Families call for peace as they bear the brunt of the Yemen crisis

A girl peeps out of her family's tent, Yemen
Wafaa, 12, peeks out of her family’s tent.

After eight months of fighting in Yemen almost 2.3 million people have been forced to flee their homes. Displacement is tearing ordinary families apart and thousands of people don’t have access to health care.

The conflict, like any other, is affecting men and women differently with women often suffering the brunt of war; maintaining their role as primary care-givers as well as becoming the main breadwinners of their families as their sons and husbands are killed or become unable to find work.

A mother and her children, internally displaced during the Yemen crisis, sit in their tent.

Aisha with her children Wafaa, 12, Najlaa, 5, and Yasi*, 2, sitting in their shelter.

Aisha's husband and eldest son died in a bombing in a market in Hardh after that she fled with her family. She describes her situation now as “miserable".

“I worry endlessly about my kids, their health and wellbeing – are we going to have enough to eat, are they sick, do they need anything? If this isn’t enough we can hear the bombs and the fighting in the distance. We sit by as if waiting for our turn to die like so many others before us – why would it be different for us?”

She is angry about what has happened to her and her family but also about the wider crisis, “shame on all sides fighting this war – we’re the people they claim to be fighting for, and they’ve humiliated all of us” she says. “My children are lost, they’re sick, hungry and we have nothing – enough is enough!”

A displaced family in Yemen in the classroom where they are sheltering

Jameel, 35, from Taiz sits with his wife and one of their five children in the classroom at Al-Nuaman school where they are currently living.

Jameel and his family left their home in Taiz because of the bombings. “If you’re still alive, the war has probably had severe effects on your morale. It has killed our chances of getting jobs and our freedom. Safety and security no longer exist. That is what the war has done to us.”

Jameel can no longer find work, “women here are facing a difficult challenge. Before the war, the men used to work and the women stayed at home” but now they are being forced to work, but of course, “they’re adapting and proving themselves”. 

A displaced family sit on the steps of the building where they are sheltering, Yemen

Wafaa, 28, brushes her daughter hair on the steps on the building where she and her family are staying.

Yemini women are proving that not only they can support their families, but that they are also a force for peace.

Wafaa, says “We just want to go back home. We want to live in peace. We have kids, we have elderly people and we have jobless men - men who can’t work and pay their rent or build their homes. I want for my children to have a future. I want them to learn and stay close to me. I don’t want them to ask for help from anybody but from my husband and me.”

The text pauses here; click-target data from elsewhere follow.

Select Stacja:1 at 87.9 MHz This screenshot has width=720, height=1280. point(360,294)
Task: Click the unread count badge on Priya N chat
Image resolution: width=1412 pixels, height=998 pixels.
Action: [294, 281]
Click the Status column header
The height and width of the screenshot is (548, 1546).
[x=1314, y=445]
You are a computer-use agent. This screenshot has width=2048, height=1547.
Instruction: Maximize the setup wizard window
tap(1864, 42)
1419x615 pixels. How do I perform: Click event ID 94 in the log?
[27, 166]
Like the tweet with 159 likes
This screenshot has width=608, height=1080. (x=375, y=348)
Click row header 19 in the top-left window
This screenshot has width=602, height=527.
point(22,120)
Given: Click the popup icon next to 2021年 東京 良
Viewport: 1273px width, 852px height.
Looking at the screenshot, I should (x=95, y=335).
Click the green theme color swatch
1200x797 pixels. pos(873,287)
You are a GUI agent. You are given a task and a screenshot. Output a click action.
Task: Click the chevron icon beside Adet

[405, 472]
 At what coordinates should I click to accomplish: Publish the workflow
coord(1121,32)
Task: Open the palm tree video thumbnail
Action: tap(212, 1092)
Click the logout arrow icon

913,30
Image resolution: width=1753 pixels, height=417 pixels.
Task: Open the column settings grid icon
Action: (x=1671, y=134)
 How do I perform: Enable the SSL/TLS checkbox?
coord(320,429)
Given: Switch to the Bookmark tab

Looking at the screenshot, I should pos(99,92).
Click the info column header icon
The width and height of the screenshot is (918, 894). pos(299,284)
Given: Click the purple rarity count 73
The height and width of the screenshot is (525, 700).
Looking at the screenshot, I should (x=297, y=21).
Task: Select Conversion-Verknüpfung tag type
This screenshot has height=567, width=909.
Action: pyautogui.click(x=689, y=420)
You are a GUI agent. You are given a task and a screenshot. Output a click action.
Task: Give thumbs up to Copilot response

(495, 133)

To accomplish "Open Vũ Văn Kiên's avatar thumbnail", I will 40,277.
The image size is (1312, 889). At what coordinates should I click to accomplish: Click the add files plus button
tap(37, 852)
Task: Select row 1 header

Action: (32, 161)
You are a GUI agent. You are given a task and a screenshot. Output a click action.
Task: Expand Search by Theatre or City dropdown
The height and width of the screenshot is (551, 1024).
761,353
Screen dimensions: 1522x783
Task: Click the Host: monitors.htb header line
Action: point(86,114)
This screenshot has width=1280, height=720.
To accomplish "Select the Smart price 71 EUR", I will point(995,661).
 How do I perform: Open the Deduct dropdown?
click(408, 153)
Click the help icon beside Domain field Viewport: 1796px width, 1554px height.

A mother and her children in the tent where they live after fleeing conflict, Yemen

Um Aiman sitting with her children in the tent where they now shelter.

“My kids are out of school, we need a comfortable house or anything better than a tent. We need peace of mind. Security – that is the most important thing. Just a few weeks ago we had it all, now we have nothing but dust and dread” says Um Aiman whose family is forced to rely on aid parcels.

She calls out for a solution to the conflict, “the world cannot forget Yemen, they need to help us instead of sitting by and watching as this catastrophe unfolds.”

In response to the current crisis Oxfam has supported more than 340,000 individuals.